- **Exercise requirements**: The records are to be copied in their entirety, exactly as given.

[[ Source material, beginning ]]

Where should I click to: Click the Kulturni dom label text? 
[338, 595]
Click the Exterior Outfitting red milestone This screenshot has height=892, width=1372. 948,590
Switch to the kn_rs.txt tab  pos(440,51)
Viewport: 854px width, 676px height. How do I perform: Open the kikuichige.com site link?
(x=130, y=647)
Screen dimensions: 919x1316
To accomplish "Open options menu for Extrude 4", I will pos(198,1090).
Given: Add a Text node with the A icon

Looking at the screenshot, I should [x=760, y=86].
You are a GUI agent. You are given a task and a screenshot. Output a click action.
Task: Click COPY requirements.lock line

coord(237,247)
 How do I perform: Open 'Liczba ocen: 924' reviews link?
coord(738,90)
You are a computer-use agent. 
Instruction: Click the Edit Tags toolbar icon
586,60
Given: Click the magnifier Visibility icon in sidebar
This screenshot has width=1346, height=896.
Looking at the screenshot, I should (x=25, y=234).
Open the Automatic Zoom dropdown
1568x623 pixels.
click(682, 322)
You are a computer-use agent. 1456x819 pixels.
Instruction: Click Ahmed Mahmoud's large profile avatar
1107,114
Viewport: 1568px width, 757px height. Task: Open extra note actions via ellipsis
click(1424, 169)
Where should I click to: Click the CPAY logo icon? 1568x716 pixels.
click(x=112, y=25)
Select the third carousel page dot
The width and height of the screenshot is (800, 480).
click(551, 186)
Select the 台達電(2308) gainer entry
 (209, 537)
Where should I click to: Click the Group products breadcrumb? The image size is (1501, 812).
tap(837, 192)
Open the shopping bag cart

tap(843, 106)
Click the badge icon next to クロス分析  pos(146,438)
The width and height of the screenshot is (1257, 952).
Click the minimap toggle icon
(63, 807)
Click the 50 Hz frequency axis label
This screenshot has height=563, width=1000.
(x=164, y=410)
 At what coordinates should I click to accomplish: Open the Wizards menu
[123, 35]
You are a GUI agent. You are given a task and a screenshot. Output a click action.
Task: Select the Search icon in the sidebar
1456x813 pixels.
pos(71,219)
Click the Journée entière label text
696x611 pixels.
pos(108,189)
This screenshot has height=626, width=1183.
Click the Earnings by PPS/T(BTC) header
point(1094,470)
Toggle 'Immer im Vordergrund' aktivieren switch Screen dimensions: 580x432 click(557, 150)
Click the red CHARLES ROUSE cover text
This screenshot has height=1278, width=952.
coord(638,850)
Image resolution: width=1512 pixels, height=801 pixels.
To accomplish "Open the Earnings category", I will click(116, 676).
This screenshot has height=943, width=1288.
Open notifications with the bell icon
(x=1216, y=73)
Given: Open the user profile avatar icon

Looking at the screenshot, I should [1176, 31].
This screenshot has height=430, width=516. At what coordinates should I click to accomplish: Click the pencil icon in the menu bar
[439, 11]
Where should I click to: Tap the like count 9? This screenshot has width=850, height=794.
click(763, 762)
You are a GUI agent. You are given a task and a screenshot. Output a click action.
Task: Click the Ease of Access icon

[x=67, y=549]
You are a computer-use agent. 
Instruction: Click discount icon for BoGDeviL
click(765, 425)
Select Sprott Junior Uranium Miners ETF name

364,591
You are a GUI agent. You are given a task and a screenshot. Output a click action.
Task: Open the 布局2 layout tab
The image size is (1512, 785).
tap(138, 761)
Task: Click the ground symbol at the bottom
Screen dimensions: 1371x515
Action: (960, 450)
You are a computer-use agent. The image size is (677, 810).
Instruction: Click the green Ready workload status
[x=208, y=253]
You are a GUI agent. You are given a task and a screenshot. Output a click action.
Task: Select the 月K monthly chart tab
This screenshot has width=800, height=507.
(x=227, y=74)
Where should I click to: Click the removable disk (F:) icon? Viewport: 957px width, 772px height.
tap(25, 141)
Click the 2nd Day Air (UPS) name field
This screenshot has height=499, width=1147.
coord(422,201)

[[ Source material, end ]]

- **Problem solution**:
Where should I click to: Click the Kulturni dom label text? 
[338, 595]
Click the Exterior Outfitting red milestone This screenshot has height=892, width=1372. 948,590
Switch to the kn_rs.txt tab  pos(440,51)
Viewport: 854px width, 676px height. How do I perform: Open the kikuichige.com site link?
(x=130, y=647)
Screen dimensions: 919x1316
To accomplish "Open options menu for Extrude 4", I will pos(198,1090).
Given: Add a Text node with the A icon

Looking at the screenshot, I should [x=760, y=86].
You are a GUI agent. You are given a task and a screenshot. Output a click action.
Task: Click COPY requirements.lock line

coord(237,247)
 How do I perform: Open 'Liczba ocen: 924' reviews link?
coord(738,90)
You are a computer-use agent. 
Instruction: Click the Edit Tags toolbar icon
586,60
Given: Click the magnifier Visibility icon in sidebar
This screenshot has width=1346, height=896.
Looking at the screenshot, I should (x=25, y=234).
Open the Automatic Zoom dropdown
1568x623 pixels.
click(682, 322)
You are a computer-use agent. 1456x819 pixels.
Instruction: Click Ahmed Mahmoud's large profile avatar
1107,114
Viewport: 1568px width, 757px height. Task: Open extra note actions via ellipsis
click(1424, 169)
Where should I click to: Click the CPAY logo icon? 1568x716 pixels.
click(x=112, y=25)
Select the third carousel page dot
The width and height of the screenshot is (800, 480).
click(551, 186)
Select the 台達電(2308) gainer entry
 (209, 537)
Where should I click to: Click the Group products breadcrumb? The image size is (1501, 812).
tap(837, 192)
Open the shopping bag cart

tap(843, 106)
Click the badge icon next to クロス分析  pos(146,438)
The width and height of the screenshot is (1257, 952).
Click the minimap toggle icon
(63, 807)
Click the 50 Hz frequency axis label
This screenshot has height=563, width=1000.
(x=164, y=410)
 At what coordinates should I click to accomplish: Open the Wizards menu
[123, 35]
You are a GUI agent. You are given a task and a screenshot. Output a click action.
Task: Select the Search icon in the sidebar
1456x813 pixels.
pos(71,219)
Click the Journée entière label text
696x611 pixels.
pos(108,189)
This screenshot has height=626, width=1183.
Click the Earnings by PPS/T(BTC) header
point(1094,470)
Toggle 'Immer im Vordergrund' aktivieren switch Screen dimensions: 580x432 click(557, 150)
Click the red CHARLES ROUSE cover text
This screenshot has height=1278, width=952.
coord(638,850)
Image resolution: width=1512 pixels, height=801 pixels.
To accomplish "Open the Earnings category", I will click(116, 676).
This screenshot has height=943, width=1288.
Open notifications with the bell icon
(x=1216, y=73)
Given: Open the user profile avatar icon

Looking at the screenshot, I should [1176, 31].
This screenshot has height=430, width=516. At what coordinates should I click to accomplish: Click the pencil icon in the menu bar
[439, 11]
Where should I click to: Tap the like count 9? This screenshot has width=850, height=794.
click(763, 762)
You are a GUI agent. You are given a task and a screenshot. Output a click action.
Task: Click the Ease of Access icon

[x=67, y=549]
You are a computer-use agent. 
Instruction: Click discount icon for BoGDeviL
click(765, 425)
Select Sprott Junior Uranium Miners ETF name

364,591
You are a GUI agent. You are given a task and a screenshot. Output a click action.
Task: Open the 布局2 layout tab
The image size is (1512, 785).
tap(138, 761)
Task: Click the ground symbol at the bottom
Screen dimensions: 1371x515
Action: (960, 450)
You are a computer-use agent. The image size is (677, 810).
Instruction: Click the green Ready workload status
[x=208, y=253]
You are a GUI agent. You are given a task and a screenshot. Output a click action.
Task: Select the 月K monthly chart tab
This screenshot has width=800, height=507.
(x=227, y=74)
Where should I click to: Click the removable disk (F:) icon? Viewport: 957px width, 772px height.
tap(25, 141)
Click the 2nd Day Air (UPS) name field
This screenshot has height=499, width=1147.
coord(422,201)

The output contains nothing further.